Sebetulnya tidak ada artinya sama sekali penggugusan itu setelah kehidupan
sekolah berjalan normal. Kendati gugus Zia lebih tinggi daripada orang-orang
terdekat seangkatannya itu, bukan berarti untuk selanjutnya Zia lebih unggul
dari mereka. Kini Ega dan Regi pejabat OSIS, Ardi sudah jadi kadiv di ekskulnya
para freak—Jejepangan, Epay aktif di komite kelas, Tata sedang melaju di
seleksi Olimpiade Biologi, dan Zia tidak ingin menganggap dirinya bukan
siapa-siapa. Dan memang ia bukan siapa-siapa, selain cewek SMA pada umumnya
tanpa prestasi membanggakan.
Namun kini semester baru mulai ia pijaki. Tahun berganti. Zia telah
membuat sebuah resolusi sepanjang setengah halaman A5—biasanya selembar
bolak-balik penuh. Zia berusaha menepis bayangan akan tercoretnya semua baris
dalam resolusi tersebut di penghujung tahun nanti. Masih ada harapan untuk
menghasilkan sesuatu selama status anak kelas XI SMA masih
disandangnya—setidaknya untuk satu semester ke depan. Meski harapan itu terlalu
abstrak untuk ia masukkan dalam resolusi. Akan ia tulis di sana kalau visinya
telah menjadi jelas. Tapi kapan?
Keburu tahun berganti lagi. Ia bahkan lupa telah mencantumkan apa saja dalam
resolusi yang ia tempel di dinding samping tempat tidurnya itu. Ia menyesal
mengapa pikirannya harus makin realistis dari hari ke hari. Ke mana mimpi-mimpi
yang menyambangi kala ia mendengarkan lagu-lagu U2?
“Padahal dia udah main band juga, Teh, anak KOMBAS! Tapi di VG juga nggak
mau kalah eksis, Teh!” Salman jadi terbiasa dengan kata ‘eksis’. Zia maklum
saja dengan anak yang ingin eksis di banyak tempat. Kata Salman lagi, “Eh, Teh,
temenin aku ke laboratorium TIK yuk!”
“Hah? Ngapain sih?” tanya Zia risih.
“Temenin aku liat sesuatu, Teh...”
“Apaan?!”
“Ayo, Teh! Plis, Teh! Entar kalau penjaganya ngajak aku ngomong bahasa
Sunda gimana, Teh?”
“Bahasa Sunda aku juga nggak baik-baik amat kok!”
“Ayo, ayo, Teh!”
“Iya, deh, iya...”
Zia bingung memikirkan apa lagi ulah Ipong pada Salman hingga membuat si
bocah tambun berani sesumbar di muka tapi setelahnya jadi tidak PD-an begini.
Sensian? Menjatuhkan? Cari-cari konflik? “Nggak tau dia tuh, Teh!” keluh
Salman, sama sekali tidak membantu Zia menemukan titik temu masalah. Mungkin
tidak ada masalah berarti sama sekali, Zia coba menerka-nerka. Dengan kemampuan
24 karat masing-masing yang kerap dibandingkan oleh para petinggi VG, Salman
dan Ipong mungkin hanya belum merasa nyaman atas kehadiran satu sama lain.
Laboratorim TIK adalah beberapa deret komputer dalam ruangan kusam.

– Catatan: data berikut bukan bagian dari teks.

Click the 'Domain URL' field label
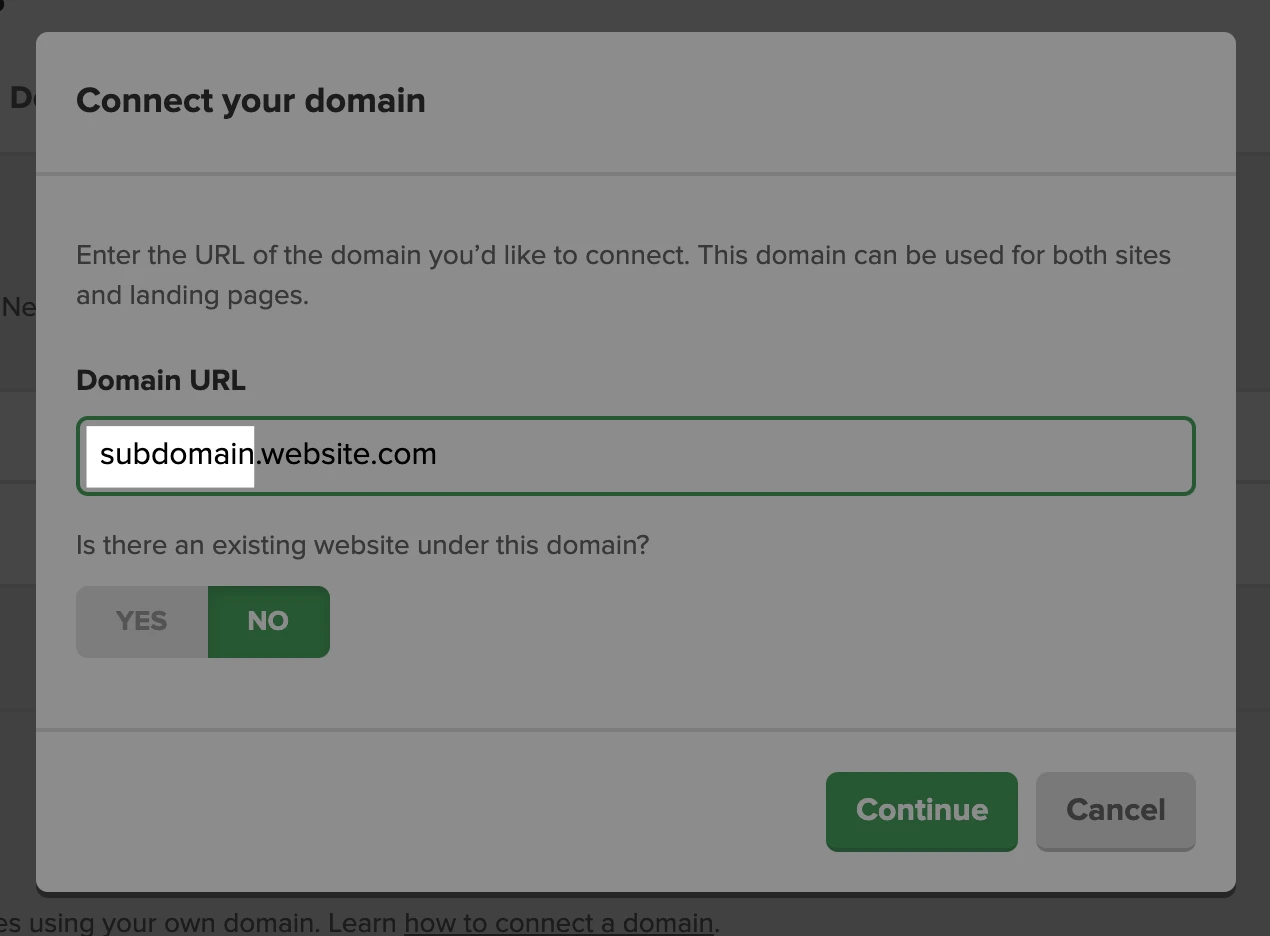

Zia
menggiring Salman agar menuju PC dengan tampilan paling gaul. Salman membuka
laman google dan mengetikkan kata kunci ‘Indonesian Idol’. Zia terperangah. Ya ampun, ngapain ni anak ikutan acara macam
beginian? Indonesia Mencari Bakat aja sekalian! Nyanyi seriosa sambil sepedaan!

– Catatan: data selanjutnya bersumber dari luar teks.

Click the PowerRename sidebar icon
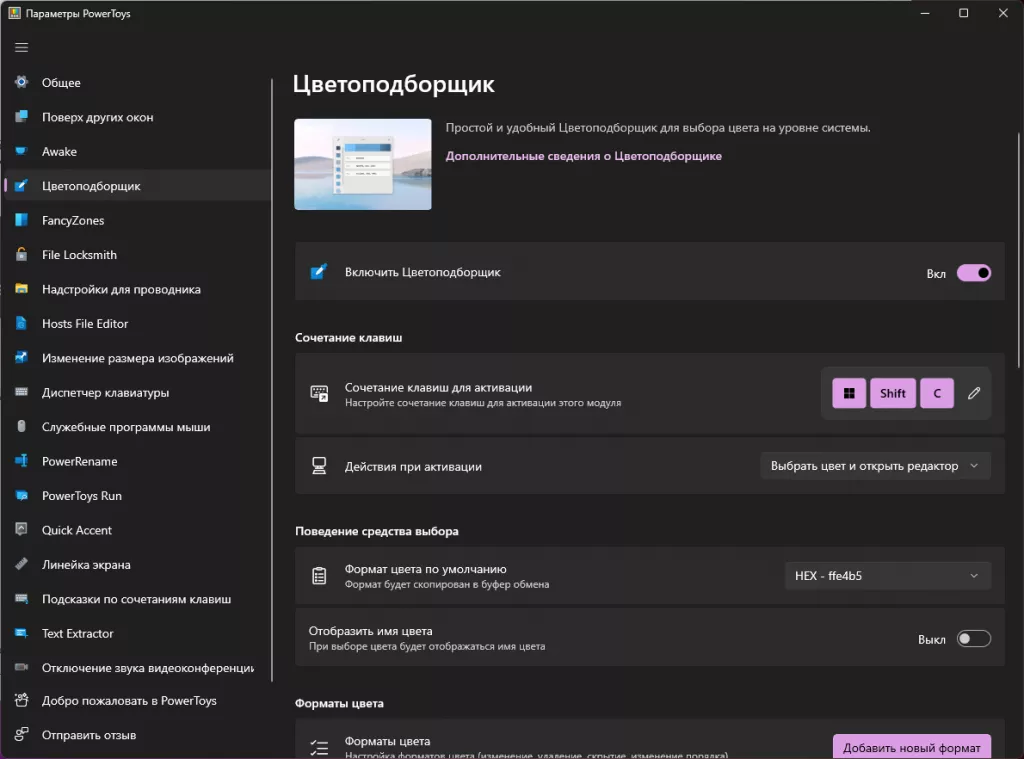The height and width of the screenshot is (759, 1024). click(22, 462)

“Emang udah buka pendaftarannya yah?”
“Nggak tau, Teh. Makanya mau ta cek.”
Zia membaca sekilas apa yang Salman amati dengan tajam. Salman menepuk
dahi.
“Kenapa, Salman?”
“Bentar, Teh...” Salman menurunkan ransel untuk mengambil ponsel dari
dalamnya. Ditekannya beberapa tuts. Ponsel menempel di telinga. Terdiam sesaat.
“Pong. Nggua udah liat! Umurku baru enam belas Mei besok! Oh, elo juga tho?!”
Zia duduk di atas salah satu kursi putar. Ia menopang kepala di atas meja
terdekat dengan sebelah lengan. Tubuhnya gemetar menahan tawa.